> [TAREA PLANTEADA]:
Prosigue el diario sobre la presentación del libro «Ciudad de sombra» en el Museo de León a partir de su última oración.

Querido diario (69)

© Ilustración: ELSA.
© Ilustración: ELSA.

El autor rememora en esta nueva entrega de sus diarios, escrita el día de Navidad, la presentación de su segundo libro, «Ciudad de Sombra», el pasado 16 de diciembre en el Museo de León. Y concluye: «Así ha sido la puesta de largo del nuevo crío. Me ha faltado la ilusión del primero, esa tensión o nerviosismo que creo que sirven para alimentar algo. Estoy también un poco fagocitado por el medio ambiente, la inquietud reinante, la deriva de los continentes, las elecciones generales…»

Por AVELINO FIERRO

El 16 de diciembre, miércoles, teníamos que presentar Ciudad de sombra en el Museo.

En la naturaleza no había calma, sino inestabilidad. Y se nos mostraba distante. Los días anteriores fueron de muy diverso pelaje: plomizos, furtivos, absortos, malintencionados… Yo trataba de escudriñar desde mi ventana el tiempo y no sentía la inmediatez ni la cercanía de otras ocasiones, no hallaba en él ninguna confidencia, no podía desentrañar nada, ir más allá del caparazón de esa realidad.

> [CONTENIDO DEL CONJUNTO]:
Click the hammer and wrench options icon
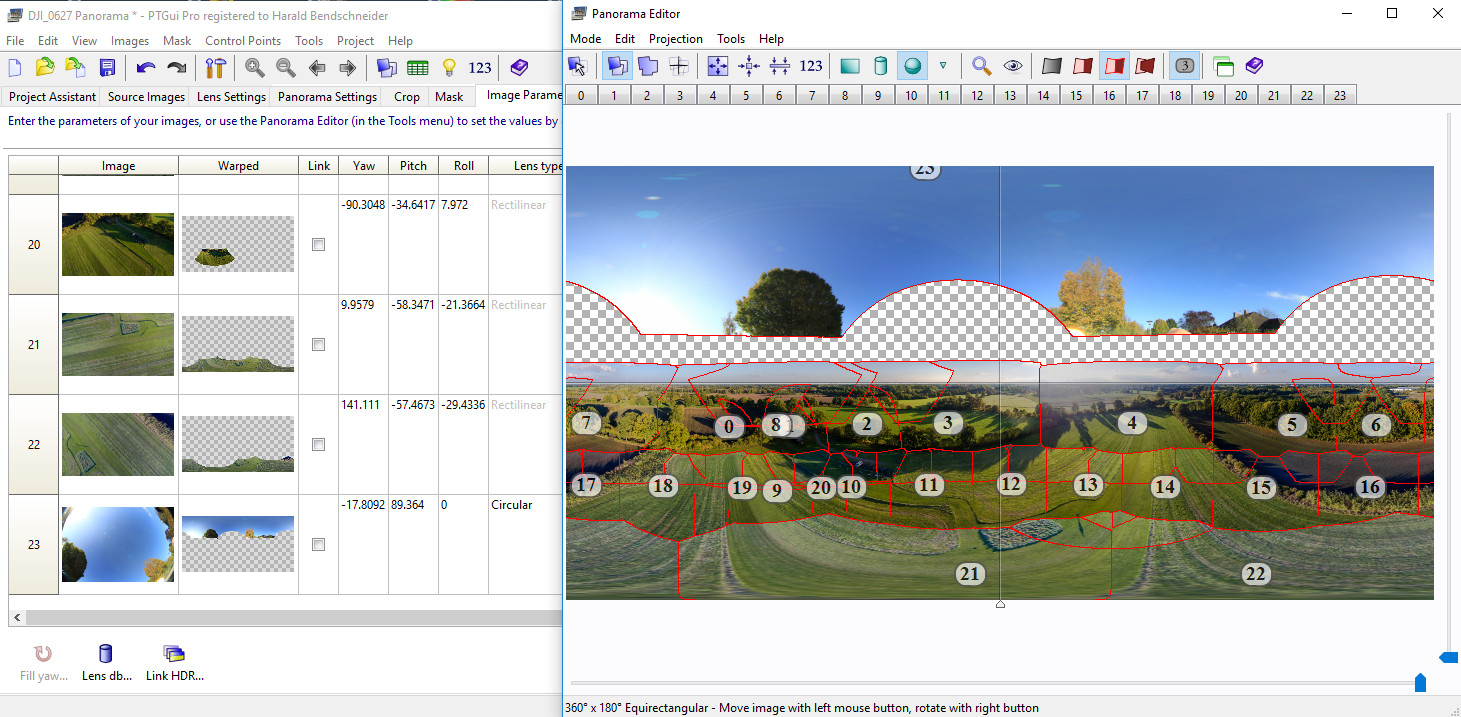Screen dimensions: 1461x717 215,68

> [RESULTADO DEL EJERCICIO]:
Los días iban y venían, giraban o se adormecían; sí, a veces quedaban como dormidos, descansando o cogiendo un poco de aire, quizá algo sorprendidos del frenesí de verse tan embarullados, porque estuvieron por aquí los de los amaneceres incendiando de rojo las nubes malheridas, hechas luego jirones de niebla; los de las heladas que dejaban cristales en las ramas ya sin frutos del otoño; los del cielo gris que aplastaba con su losa las horas de las calles vacías; los escarchados que hacían brillar las últimas telarañas; otros que incluso dejaron destiladas gotas de lluvia negra, y los que exhalaron un vaho de azúcar… Yo los vi pasar en varios amaneceres, igual que los sintieron los tejados, las palomas y los humildes gorriones. Hasta la nieve remisa llegó para posar con desgana unas gotas de silencio amoratado.

Quería estar atento a ellos, a esa variedad de luces, pero nada parecía fijarse a mi piel ni componer para mí una escena suave, el triste bodegón de un día gris, casi de invierno (como el del poema de Larbaud); algo parecido a esa señal, aroma, destello o melodía, que deja otras veces el paso del tiempo, tiznando las horas. Algo a lo que te te apegas para sentirte seguro.

Puede que estuviera atrapado por muchas rutinas y quizá no reposé la mirada ni el pensamiento, buscando en las horas compañía y calma. Quizá no desplegué antenas ni dispuse cepos a la caza de esas brumas o ecos, no me comporté a la manera de un agente secreto de la percepción, como dice Steiner de los poetas. Ahora recuerdo que una buena amiga me dijo que en esos días yo me abstraía con frecuencia, parecía girar sobre mí mismo.

A pesar de ello, la inercia me llevaba a describir una órbita determinada e ir cumpliendo con obligaciones, que era como dejar mugas en el aire: llevar a enmarcar los dibujos del libro –pues se iban a exponer en esos días–, hablar con Alberto y Avello para que me acompañasen en la presentación, escribir unas líneas para ella. Pero todo entraba en mí y se iba sin trazar nada en el mapa de la vida, como esos días que, digo, nacían y acababan con tan poca consistencia. Rodeado por el mundo sin estar en él, así vivía yo esas jornadas.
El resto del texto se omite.